As a collector of minerals Pedro Sequeira is interested in the rarity of stones in relation to the territory. He is a collector of minerals in the mountains of Portugal, gem cutter and scientific scholar of precious stones. Martinho Mendes makes a research on ancestral agricultural techniques in Madeira and the hybrid human-mineral communion they generated. Fernanda Fragteiro also connects to the cultural history, creating stone-books. The works, both incorporating books by Arthur Larrue, tell the story of the group of Russian dissidents and activists – Voina.
The information stones carries reached us into the present due to accidents: cosmic, geological accidents and accidental persistence of elemnts of matter from past eras far beyond the human – occurrences which are outside of the influence of the human.
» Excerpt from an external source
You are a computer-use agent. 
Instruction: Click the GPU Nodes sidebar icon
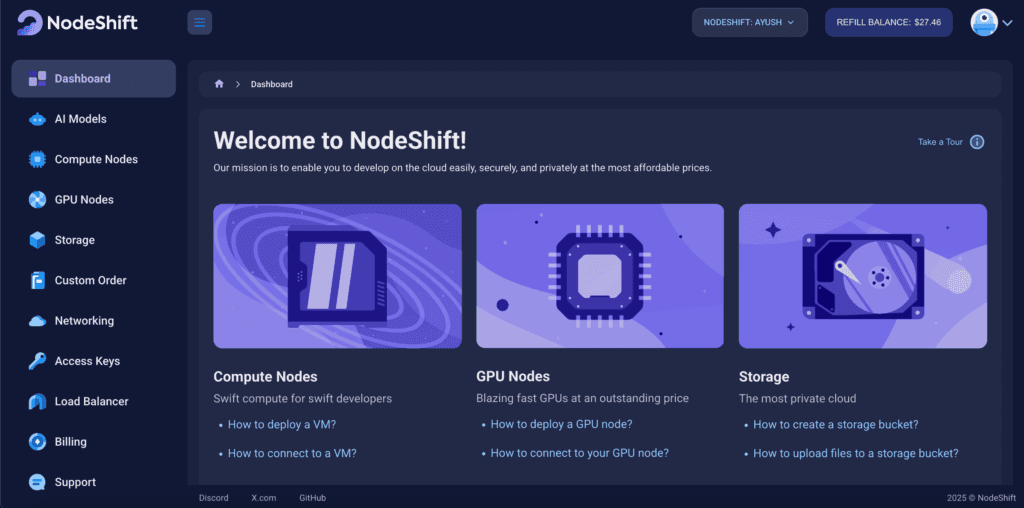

Some of the artists included in the exhibition search to connect the personal heritage with the ones stones carries, by connecting the personal space and rituals with the references stones embodies. Rita Gaspar Vieira takes the imprints of her atelier in the fabrication of a cotton and graphite paper. Gabriel Leger is using the cyanotype photographic technique on canvas by using antique stones from a path on which Galileo Galilei was walking at the time of his famous trial in Rome in 1633.
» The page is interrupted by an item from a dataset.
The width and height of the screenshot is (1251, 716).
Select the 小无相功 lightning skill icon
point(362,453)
Stone is at the same time connected to territorial and resource exploitation and the history of the museums themselves was connected to research for mineral exploitation. The theme of mineral colonisation is present in the exhibition in a geopolitical reading with the work of Rosell Meseguer, who talks about the so-called "war of the rare earths". Lanthanides, have been extracted from the end of the 19th century. In the 1960's, they started being used for high technology. China, United States, India and Brazil, are major producers of rare earths, while China is now a key country in their production, which is associated worldwide with exploitation and destruction of indigenous populations territories, ecosystems and cultures. The artist paints by hand countless book pages with these mineral powders as in an effort of reparation and commemoration of the dark legacy of these exploitations.
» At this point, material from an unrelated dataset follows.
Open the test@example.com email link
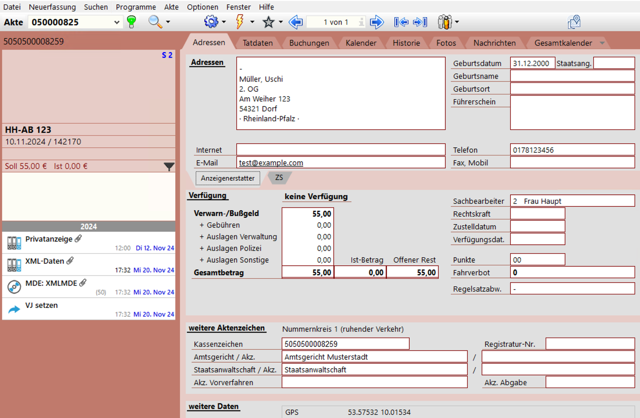Viewport: 640px width, 418px height. (271, 162)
We might be inclined to consider stone as a compact, congruous being. But in fact stone is far from static, it is an amalgam made of moving fragments. Some artists included in this exhibition deal with stone as a hybrid entity, between real and virtual. This 'digital' stone becomes a tool of studying the future possibilities of extension of the matter, with a more permeable, versatile and inclusive configuration, that connects human and non-human being into one continuum and produces a new type of heritage. Luca Pozzi creates a cross-reality artworkthat exists simultaneously in various platforms and been created with the participation of Carlo Rovelli (physician), Alain Connes (mathematician), Michelangelo Pistoletto (artist) and Garrett Lisi (physician). Gilles Zark works with stones donated by the museum, which are 'printed' on canvas, resulting in abstract information 'writing', reminding digital coding.
The work of Raphael Denis featuring the philosophical poliedre of Albrecht Dürer's Melancholia, is paradigmatic for this exhibition, as it shows stone at the centre of interdisciplinary researchers who's ultimate goal is to perfect 'the self', by connecting to a a metaphysical dimension of knowledge and intuition.